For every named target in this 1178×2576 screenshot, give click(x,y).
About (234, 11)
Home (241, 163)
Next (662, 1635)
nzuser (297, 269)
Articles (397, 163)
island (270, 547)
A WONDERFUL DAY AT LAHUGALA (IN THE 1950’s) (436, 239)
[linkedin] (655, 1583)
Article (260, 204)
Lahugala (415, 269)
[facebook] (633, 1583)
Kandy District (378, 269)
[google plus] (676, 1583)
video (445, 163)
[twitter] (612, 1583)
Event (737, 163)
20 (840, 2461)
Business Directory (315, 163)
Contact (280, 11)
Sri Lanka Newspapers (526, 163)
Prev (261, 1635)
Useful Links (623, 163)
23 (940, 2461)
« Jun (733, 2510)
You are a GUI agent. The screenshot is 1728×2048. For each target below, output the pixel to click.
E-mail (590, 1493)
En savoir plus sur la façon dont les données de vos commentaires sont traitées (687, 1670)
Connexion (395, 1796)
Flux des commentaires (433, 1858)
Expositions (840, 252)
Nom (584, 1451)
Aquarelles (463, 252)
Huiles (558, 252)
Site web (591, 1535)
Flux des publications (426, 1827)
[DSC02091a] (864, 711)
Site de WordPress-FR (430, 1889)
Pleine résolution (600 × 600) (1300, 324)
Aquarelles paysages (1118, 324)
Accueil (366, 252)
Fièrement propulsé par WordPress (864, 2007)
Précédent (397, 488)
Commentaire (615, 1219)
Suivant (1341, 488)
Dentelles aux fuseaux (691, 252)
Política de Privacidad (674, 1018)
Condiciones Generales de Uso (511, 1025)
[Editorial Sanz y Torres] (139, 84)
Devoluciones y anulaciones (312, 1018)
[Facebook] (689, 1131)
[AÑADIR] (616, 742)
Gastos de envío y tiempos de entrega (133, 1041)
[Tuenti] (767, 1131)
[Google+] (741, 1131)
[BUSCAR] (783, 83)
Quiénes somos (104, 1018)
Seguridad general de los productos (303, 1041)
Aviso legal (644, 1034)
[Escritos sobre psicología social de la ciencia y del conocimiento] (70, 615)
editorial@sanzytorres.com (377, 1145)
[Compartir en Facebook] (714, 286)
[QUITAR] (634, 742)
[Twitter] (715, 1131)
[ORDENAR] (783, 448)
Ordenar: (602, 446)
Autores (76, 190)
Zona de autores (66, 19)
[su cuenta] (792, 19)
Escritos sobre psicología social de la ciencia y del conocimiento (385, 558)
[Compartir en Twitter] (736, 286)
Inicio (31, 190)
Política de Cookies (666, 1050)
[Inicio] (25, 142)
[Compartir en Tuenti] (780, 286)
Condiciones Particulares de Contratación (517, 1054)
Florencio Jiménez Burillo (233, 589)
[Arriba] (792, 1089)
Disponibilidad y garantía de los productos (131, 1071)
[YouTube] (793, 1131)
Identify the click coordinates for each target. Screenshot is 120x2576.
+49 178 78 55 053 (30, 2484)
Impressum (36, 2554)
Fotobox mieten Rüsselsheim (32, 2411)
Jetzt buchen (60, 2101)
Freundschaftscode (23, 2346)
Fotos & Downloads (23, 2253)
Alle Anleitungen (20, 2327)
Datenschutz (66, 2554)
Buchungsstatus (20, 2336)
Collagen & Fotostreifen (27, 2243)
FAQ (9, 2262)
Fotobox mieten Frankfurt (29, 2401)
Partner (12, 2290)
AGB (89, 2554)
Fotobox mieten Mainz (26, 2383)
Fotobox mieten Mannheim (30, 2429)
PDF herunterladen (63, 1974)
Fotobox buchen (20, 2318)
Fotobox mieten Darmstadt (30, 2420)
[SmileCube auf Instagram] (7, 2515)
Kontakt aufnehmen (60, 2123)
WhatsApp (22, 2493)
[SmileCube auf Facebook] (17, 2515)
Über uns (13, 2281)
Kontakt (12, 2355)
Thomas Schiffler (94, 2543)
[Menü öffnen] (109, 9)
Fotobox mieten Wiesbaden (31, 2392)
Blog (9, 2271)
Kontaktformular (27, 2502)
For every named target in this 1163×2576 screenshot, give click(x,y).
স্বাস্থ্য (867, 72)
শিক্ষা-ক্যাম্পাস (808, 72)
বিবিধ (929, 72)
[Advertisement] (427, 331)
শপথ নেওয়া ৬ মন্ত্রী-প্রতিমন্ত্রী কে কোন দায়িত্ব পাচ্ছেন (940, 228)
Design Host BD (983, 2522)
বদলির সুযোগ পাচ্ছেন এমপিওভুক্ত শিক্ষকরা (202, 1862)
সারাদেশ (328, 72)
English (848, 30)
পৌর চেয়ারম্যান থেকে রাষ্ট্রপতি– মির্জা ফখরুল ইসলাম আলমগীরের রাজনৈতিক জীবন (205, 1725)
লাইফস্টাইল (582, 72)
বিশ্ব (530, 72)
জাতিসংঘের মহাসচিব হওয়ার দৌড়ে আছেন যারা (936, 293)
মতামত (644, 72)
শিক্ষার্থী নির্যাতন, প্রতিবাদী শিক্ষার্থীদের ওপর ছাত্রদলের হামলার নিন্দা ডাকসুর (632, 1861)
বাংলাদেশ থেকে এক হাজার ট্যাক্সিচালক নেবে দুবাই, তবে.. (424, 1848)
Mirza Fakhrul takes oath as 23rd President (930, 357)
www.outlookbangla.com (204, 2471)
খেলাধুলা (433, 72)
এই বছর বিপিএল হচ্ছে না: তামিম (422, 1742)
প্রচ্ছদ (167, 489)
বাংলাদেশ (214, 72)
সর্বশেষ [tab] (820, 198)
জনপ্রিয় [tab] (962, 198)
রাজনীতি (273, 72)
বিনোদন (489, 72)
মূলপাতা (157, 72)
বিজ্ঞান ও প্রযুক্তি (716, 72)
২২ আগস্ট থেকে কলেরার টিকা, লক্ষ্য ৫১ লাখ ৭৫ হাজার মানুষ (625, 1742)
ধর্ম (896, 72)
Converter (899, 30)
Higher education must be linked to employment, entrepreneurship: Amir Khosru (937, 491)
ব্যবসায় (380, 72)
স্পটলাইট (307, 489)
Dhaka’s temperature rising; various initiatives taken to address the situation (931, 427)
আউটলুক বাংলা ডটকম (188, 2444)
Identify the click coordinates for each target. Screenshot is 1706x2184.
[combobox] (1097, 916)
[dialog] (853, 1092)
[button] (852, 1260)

----------

■ Work instructions: Every entry needs to be copied exactly as it was written.

■ Task result:
For every named target in this 1178×2576 screenshot, give click(x,y).
About (234, 11)
Home (241, 163)
Next (662, 1635)
nzuser (297, 269)
Articles (397, 163)
island (270, 547)
A WONDERFUL DAY AT LAHUGALA (IN THE 1950’s) (436, 239)
[linkedin] (655, 1583)
Article (260, 204)
Lahugala (415, 269)
[facebook] (633, 1583)
Kandy District (378, 269)
[google plus] (676, 1583)
video (445, 163)
[twitter] (612, 1583)
Event (737, 163)
20 (840, 2461)
Business Directory (315, 163)
Contact (280, 11)
Sri Lanka Newspapers (526, 163)
Prev (261, 1635)
Useful Links (623, 163)
23 (940, 2461)
« Jun (733, 2510)
You are a GUI agent. The screenshot is 1728×2048. For each target below, output the pixel to click.
E-mail (590, 1493)
En savoir plus sur la façon dont les données de vos commentaires sont traitées (687, 1670)
Connexion (395, 1796)
Flux des commentaires (433, 1858)
Expositions (840, 252)
Nom (584, 1451)
Aquarelles (463, 252)
Huiles (558, 252)
Site web (591, 1535)
Flux des publications (426, 1827)
[DSC02091a] (864, 711)
Site de WordPress-FR (430, 1889)
Pleine résolution (600 × 600) (1300, 324)
Aquarelles paysages (1118, 324)
Accueil (366, 252)
Fièrement propulsé par WordPress (864, 2007)
Précédent (397, 488)
Commentaire (615, 1219)
Suivant (1341, 488)
Dentelles aux fuseaux (691, 252)
Política de Privacidad (674, 1018)
Condiciones Generales de Uso (511, 1025)
[Editorial Sanz y Torres] (139, 84)
Devoluciones y anulaciones (312, 1018)
[Facebook] (689, 1131)
[AÑADIR] (616, 742)
Gastos de envío y tiempos de entrega (133, 1041)
[Tuenti] (767, 1131)
[Google+] (741, 1131)
[BUSCAR] (783, 83)
Quiénes somos (104, 1018)
Seguridad general de los productos (303, 1041)
Aviso legal (644, 1034)
[Escritos sobre psicología social de la ciencia y del conocimiento] (70, 615)
editorial@sanzytorres.com (377, 1145)
[Compartir en Facebook] (714, 286)
[QUITAR] (634, 742)
[Twitter] (715, 1131)
[ORDENAR] (783, 448)
Ordenar: (602, 446)
Autores (76, 190)
Zona de autores (66, 19)
[su cuenta] (792, 19)
Escritos sobre psicología social de la ciencia y del conocimiento (385, 558)
[Compartir en Twitter] (736, 286)
Inicio (31, 190)
Política de Cookies (666, 1050)
[Inicio] (25, 142)
[Compartir en Tuenti] (780, 286)
Condiciones Particulares de Contratación (517, 1054)
Florencio Jiménez Burillo (233, 589)
[Arriba] (792, 1089)
Disponibilidad y garantía de los productos (131, 1071)
[YouTube] (793, 1131)
Identify the click coordinates for each target. Screenshot is 120x2576.
+49 178 78 55 053 (30, 2484)
Impressum (36, 2554)
Fotobox mieten Rüsselsheim (32, 2411)
Jetzt buchen (60, 2101)
Freundschaftscode (23, 2346)
Fotos & Downloads (23, 2253)
Alle Anleitungen (20, 2327)
Datenschutz (66, 2554)
Buchungsstatus (20, 2336)
Collagen & Fotostreifen (27, 2243)
FAQ (9, 2262)
Fotobox mieten Frankfurt (29, 2401)
Partner (12, 2290)
AGB (89, 2554)
Fotobox mieten Mainz (26, 2383)
Fotobox mieten Mannheim (30, 2429)
PDF herunterladen (63, 1974)
Fotobox buchen (20, 2318)
Fotobox mieten Darmstadt (30, 2420)
[SmileCube auf Instagram] (7, 2515)
Kontakt aufnehmen (60, 2123)
WhatsApp (22, 2493)
[SmileCube auf Facebook] (17, 2515)
Über uns (13, 2281)
Kontakt (12, 2355)
Thomas Schiffler (94, 2543)
[Menü öffnen] (109, 9)
Fotobox mieten Wiesbaden (31, 2392)
Blog (9, 2271)
Kontaktformular (27, 2502)
For every named target in this 1163×2576 screenshot, give click(x,y).
স্বাস্থ্য (867, 72)
শিক্ষা-ক্যাম্পাস (808, 72)
বিবিধ (929, 72)
[Advertisement] (427, 331)
শপথ নেওয়া ৬ মন্ত্রী-প্রতিমন্ত্রী কে কোন দায়িত্ব পাচ্ছেন (940, 228)
Design Host BD (983, 2522)
বদলির সুযোগ পাচ্ছেন এমপিওভুক্ত শিক্ষকরা (202, 1862)
সারাদেশ (328, 72)
English (848, 30)
পৌর চেয়ারম্যান থেকে রাষ্ট্রপতি– মির্জা ফখরুল ইসলাম আলমগীরের রাজনৈতিক জীবন (205, 1725)
লাইফস্টাইল (582, 72)
বিশ্ব (530, 72)
জাতিসংঘের মহাসচিব হওয়ার দৌড়ে আছেন যারা (936, 293)
মতামত (644, 72)
শিক্ষার্থী নির্যাতন, প্রতিবাদী শিক্ষার্থীদের ওপর ছাত্রদলের হামলার নিন্দা ডাকসুর (632, 1861)
বাংলাদেশ থেকে এক হাজার ট্যাক্সিচালক নেবে দুবাই, তবে.. (424, 1848)
Mirza Fakhrul takes oath as 23rd President (930, 357)
www.outlookbangla.com (204, 2471)
খেলাধুলা (433, 72)
এই বছর বিপিএল হচ্ছে না: তামিম (422, 1742)
প্রচ্ছদ (167, 489)
বাংলাদেশ (214, 72)
সর্বশেষ [tab] (820, 198)
জনপ্রিয় [tab] (962, 198)
রাজনীতি (273, 72)
বিনোদন (489, 72)
মূলপাতা (157, 72)
বিজ্ঞান ও প্রযুক্তি (716, 72)
২২ আগস্ট থেকে কলেরার টিকা, লক্ষ্য ৫১ লাখ ৭৫ হাজার মানুষ (625, 1742)
ধর্ম (896, 72)
Converter (899, 30)
Higher education must be linked to employment, entrepreneurship: Amir Khosru (937, 491)
ব্যবসায় (380, 72)
স্পটলাইট (307, 489)
Dhaka’s temperature rising; various initiatives taken to address the situation (931, 427)
আউটলুক বাংলা ডটকম (188, 2444)
Identify the click coordinates for each target. Screenshot is 1706x2184.
[combobox] (1097, 916)
[dialog] (853, 1092)
[button] (852, 1260)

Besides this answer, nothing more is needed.